Dated as of January 24, 2002

 

To the Lenders and the Agent
referred to below

 

Ladies and Gentlemen:

Specialty Retailers (TX) LP

      We refer to the Credit Agreement dated as of August 24, 2001, as amended by Waiver Letter No. 1 dated as of September 23, 2001, Waiver Letter No. 2 dated as of October 23, 2001 and Waiver Letter No. 3 dated as of November 23, 2001 (as so amended, and as otherwise amended, amended and restated, supplemented or otherwise modified from time to time, the "Credit Agreement"; the terms defined therein, unless otherwise defined herein, being used herein as therein defined) among Specialty Retailers (TX) LP, as Borrower (the "Borrower"), Stage Stores, Inc., as Parent Guarantor (the "Parent Guarantor"), the Lender Parties party thereto (the "Lenders"), Citicorp USA, Inc., as Administrative Agent and as Collateral Agent for the Lender Parties (the "Agent"), and Salomon Smith Barney Inc., as Arranger and Book Manager.

      The undersigned hereby request the approval of the Required Lenders to permit the implementation by the Borrower of a new Deferred Compensation Plan, dated as of January 1, 2002 (the "Deferred Compensation Plan"), a copy of which is attached hereto as Annex I, including the making Investments in connection therewith in an aggregate amount not to exceed $2,000,000 in any Fiscal Year.

It is hereby agreed by you and us that, effective as of the date of this letter amendment and waiver (this "Letter Amendment and Waiver No. 4"), (a) the restrictions contained in Section 5.02(t) are hereby waived solely to the extent necessary to permit the implementation of the Deferred Compensation Plan and the making of Investments in connection therewith in an aggregate amount not to exceed $2,000,000 in any Fiscal Year and (b) Section 5.02(f) is hereby amended by (i) deleting the word "and" at the end of clause (ix) thereof, (ii) deleting the period at the end of clause (x) thereof and replacing it with "; and", and (iii) inserting a new clause (xi) to the end thereof to read as follows:

"(xi)      Investments by the Borrower under its Deferred Compensation Plan, dated as of January 1, 2002, in an aggregate amount not to exceed $2,000,000 in any Fiscal Year; provided, that, such amount shall be exclusive of (A) interest income or other amounts earned in connection with such Investments and (B) any amounts contributed by employees of the Borrower under or in connection with the Deferred Compensation Plan."

      This Letter Amendment and Waiver No. 4 shall become effective as of the date first above written when, and only when, the Agent shall have received counterparts of this Letter Amendment and Waiver No. 4 executed by the Borrower, the Parent Guarantor and the Required Lenders or, as to any of such Lenders, advice satisfactory to the Agent that such Lender has executed this Letter Amendment and Waiver No. 4, and the consent and agreement attached hereto executed by each Subsidiary Guarantor. This Letter Amendment and Waiver No. 4 is subject to the provisions of Section 9.01 of the Credit Agreement.

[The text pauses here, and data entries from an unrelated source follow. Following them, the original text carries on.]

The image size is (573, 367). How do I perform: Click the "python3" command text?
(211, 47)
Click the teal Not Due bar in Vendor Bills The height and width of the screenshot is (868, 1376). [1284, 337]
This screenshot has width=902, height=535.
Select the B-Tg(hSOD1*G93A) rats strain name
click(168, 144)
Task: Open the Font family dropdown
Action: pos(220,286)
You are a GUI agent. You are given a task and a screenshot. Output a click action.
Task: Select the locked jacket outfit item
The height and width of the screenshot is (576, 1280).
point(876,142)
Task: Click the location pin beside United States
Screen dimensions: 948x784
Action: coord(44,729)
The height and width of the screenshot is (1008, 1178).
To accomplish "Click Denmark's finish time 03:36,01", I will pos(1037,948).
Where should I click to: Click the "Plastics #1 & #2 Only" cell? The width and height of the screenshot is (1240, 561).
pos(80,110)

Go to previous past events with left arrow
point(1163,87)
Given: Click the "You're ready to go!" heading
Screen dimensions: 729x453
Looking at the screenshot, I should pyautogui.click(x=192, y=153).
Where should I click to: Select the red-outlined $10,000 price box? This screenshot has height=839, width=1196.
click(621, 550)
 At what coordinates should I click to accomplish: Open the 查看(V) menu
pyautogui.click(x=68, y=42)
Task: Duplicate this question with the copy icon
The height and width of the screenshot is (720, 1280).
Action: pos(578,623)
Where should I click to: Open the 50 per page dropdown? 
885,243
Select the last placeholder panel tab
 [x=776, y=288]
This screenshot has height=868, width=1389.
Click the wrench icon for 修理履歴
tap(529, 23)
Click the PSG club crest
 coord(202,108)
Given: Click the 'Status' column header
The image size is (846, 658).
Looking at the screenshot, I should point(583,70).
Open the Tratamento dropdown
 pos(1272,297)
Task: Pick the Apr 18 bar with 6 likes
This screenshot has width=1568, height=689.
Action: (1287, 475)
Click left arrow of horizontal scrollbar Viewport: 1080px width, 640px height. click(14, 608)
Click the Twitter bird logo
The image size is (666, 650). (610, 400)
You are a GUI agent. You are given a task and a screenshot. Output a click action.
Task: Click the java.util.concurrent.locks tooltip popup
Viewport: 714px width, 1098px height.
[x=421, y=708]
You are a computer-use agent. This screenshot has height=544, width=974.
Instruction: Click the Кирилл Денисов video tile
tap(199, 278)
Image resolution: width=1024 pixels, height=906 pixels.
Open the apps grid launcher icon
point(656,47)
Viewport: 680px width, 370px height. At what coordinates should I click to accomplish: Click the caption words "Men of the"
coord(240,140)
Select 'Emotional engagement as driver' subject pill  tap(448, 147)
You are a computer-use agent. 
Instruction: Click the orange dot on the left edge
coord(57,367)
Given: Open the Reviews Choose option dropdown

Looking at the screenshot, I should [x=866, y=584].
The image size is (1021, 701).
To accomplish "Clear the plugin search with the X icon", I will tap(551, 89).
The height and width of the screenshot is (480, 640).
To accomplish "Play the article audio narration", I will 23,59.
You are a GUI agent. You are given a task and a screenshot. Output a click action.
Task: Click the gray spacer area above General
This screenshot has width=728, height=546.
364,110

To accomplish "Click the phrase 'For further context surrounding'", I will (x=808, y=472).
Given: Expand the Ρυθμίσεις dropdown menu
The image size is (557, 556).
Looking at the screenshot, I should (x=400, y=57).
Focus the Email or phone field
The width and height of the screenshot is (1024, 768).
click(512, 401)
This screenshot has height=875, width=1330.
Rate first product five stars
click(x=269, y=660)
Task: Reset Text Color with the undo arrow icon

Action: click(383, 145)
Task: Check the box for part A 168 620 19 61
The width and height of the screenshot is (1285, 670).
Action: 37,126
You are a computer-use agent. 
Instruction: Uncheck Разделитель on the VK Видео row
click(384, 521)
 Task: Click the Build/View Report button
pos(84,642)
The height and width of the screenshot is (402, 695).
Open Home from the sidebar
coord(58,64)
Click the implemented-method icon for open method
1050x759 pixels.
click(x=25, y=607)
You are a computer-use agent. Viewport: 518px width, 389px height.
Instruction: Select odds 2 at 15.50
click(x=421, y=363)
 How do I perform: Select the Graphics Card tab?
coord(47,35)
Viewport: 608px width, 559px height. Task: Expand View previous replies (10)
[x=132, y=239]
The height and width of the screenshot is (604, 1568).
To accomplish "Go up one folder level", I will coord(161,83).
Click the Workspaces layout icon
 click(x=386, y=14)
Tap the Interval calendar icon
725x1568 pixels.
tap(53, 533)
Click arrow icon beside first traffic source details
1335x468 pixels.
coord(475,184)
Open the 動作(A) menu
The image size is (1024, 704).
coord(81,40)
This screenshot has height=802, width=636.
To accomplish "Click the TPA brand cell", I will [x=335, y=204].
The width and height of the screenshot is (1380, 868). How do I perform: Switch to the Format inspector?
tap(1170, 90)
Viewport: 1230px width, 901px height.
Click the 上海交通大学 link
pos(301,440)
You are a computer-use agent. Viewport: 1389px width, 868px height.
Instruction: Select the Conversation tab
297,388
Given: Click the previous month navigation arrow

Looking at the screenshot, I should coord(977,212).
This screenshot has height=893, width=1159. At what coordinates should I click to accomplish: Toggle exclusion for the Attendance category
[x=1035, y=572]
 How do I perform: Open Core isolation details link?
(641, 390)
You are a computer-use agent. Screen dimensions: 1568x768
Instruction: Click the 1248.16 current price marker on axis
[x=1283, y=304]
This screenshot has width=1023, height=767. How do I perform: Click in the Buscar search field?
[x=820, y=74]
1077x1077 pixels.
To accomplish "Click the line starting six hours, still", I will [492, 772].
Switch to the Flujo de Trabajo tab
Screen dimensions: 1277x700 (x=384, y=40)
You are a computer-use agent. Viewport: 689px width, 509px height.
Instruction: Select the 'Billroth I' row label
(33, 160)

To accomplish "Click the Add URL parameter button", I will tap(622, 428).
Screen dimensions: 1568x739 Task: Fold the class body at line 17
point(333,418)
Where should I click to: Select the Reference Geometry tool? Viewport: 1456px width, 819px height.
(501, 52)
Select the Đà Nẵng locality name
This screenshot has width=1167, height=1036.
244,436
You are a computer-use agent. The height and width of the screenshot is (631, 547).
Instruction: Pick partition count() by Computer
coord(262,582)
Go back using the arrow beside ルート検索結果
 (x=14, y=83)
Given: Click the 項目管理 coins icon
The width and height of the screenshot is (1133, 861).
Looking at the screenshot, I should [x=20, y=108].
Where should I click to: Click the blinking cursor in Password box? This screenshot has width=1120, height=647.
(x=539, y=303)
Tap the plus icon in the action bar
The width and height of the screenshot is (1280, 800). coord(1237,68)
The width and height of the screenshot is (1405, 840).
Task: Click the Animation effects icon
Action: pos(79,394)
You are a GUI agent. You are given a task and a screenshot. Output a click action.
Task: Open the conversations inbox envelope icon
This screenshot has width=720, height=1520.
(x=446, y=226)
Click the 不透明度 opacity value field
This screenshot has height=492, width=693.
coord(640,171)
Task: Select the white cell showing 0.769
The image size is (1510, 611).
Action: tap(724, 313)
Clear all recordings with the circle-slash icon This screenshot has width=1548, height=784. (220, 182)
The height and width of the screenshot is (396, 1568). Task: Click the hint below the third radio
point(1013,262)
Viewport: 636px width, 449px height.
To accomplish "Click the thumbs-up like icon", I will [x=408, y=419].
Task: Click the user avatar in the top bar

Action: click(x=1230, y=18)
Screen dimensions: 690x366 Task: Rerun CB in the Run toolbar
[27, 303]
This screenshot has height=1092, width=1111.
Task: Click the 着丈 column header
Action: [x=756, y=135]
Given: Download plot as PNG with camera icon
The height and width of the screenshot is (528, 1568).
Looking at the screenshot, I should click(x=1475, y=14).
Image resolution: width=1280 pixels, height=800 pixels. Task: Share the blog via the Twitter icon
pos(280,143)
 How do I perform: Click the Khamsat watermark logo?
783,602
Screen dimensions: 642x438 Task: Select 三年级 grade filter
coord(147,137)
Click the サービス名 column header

      On and after the effectiveness of this Letter Amendment and Waiver No. 4, each reference in the Credit Agreement and each other Loan Document to "this Agreement", "the Credit Agreement", "hereunder", "thereunder", "hereof", "thereof" or words of like import referring to the Credit Agreement shall mean and be a reference to the Credit Agreement, as amended by this Letter Amendment and Waiver No. 4.

      The Credit Agreement and each other Loan Document is and shall continue to be in full force and effect and is hereby in all respects ratified and confirmed. The execution, delivery and effectiveness of this Letter Amendment and Waiver No. 4 shall not, except as expressly provided herein, operate as a waiver of any right, power or remedy of any Lender or any Agent under any of the Loan Documents, nor constitute a waiver of any provision of any of the Loan Documents.

      This Letter Amendment and Waiver No. 4 may be executed in any number of counterparts and by different parties hereto in separate counterparts, each of which when so executed shall be deemed to be an original and all of which taken together shall constitute one and the same agreement. Delivery of an executed counterpart of a signature page to this Letter Amendment and Waiver No. 4 by telecopier shall be effective as delivery of a manually executed counterpart of this Letter Amendment and Waiver No. 4. This Letter Amendment and Waiver No. 4 shall be governed by, and construed in accordance with, the laws of the State of New York.

      If you agree to the terms and provisions hereof, please evidence such agreement by executing and returning a counterpart of the attached agreement to this Letter Amendment and Waiver No. 4.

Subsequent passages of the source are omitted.